The problem:
Repeat each of the items below word for word, leaving out the pictures.

Task input:
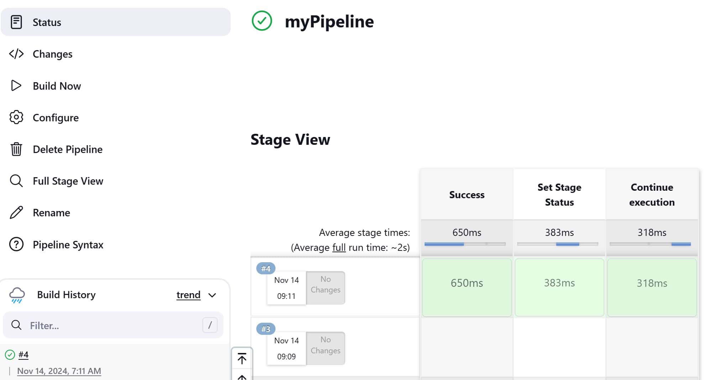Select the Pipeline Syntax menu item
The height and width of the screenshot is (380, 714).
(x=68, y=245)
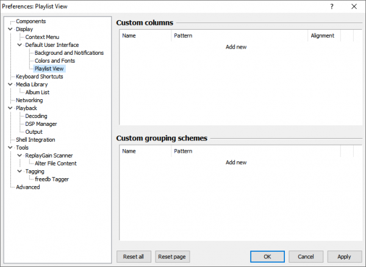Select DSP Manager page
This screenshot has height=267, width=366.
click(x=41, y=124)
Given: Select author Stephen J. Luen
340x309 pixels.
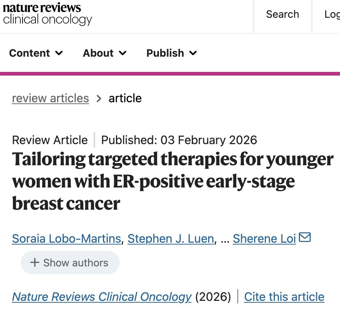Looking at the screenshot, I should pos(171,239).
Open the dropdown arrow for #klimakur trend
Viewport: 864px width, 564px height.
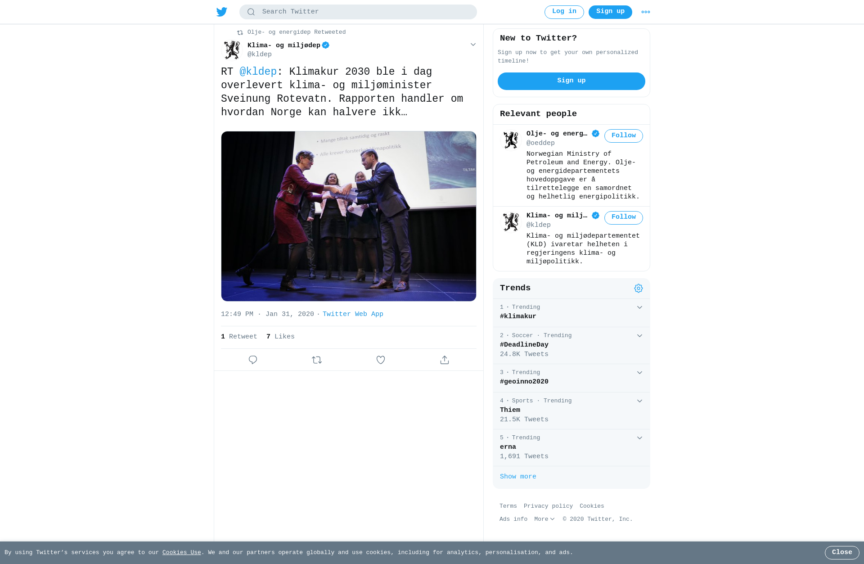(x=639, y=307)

Result of the exercise:
Select the Pipeline Syntax menu item
The height and width of the screenshot is (380, 714).
(x=68, y=245)
Select DSP Manager page
This screenshot has height=267, width=366.
click(x=41, y=124)
Given: Select author Stephen J. Luen
340x309 pixels.
Looking at the screenshot, I should pos(171,239).
Open the dropdown arrow for #klimakur trend
Viewport: 864px width, 564px height.
(x=639, y=307)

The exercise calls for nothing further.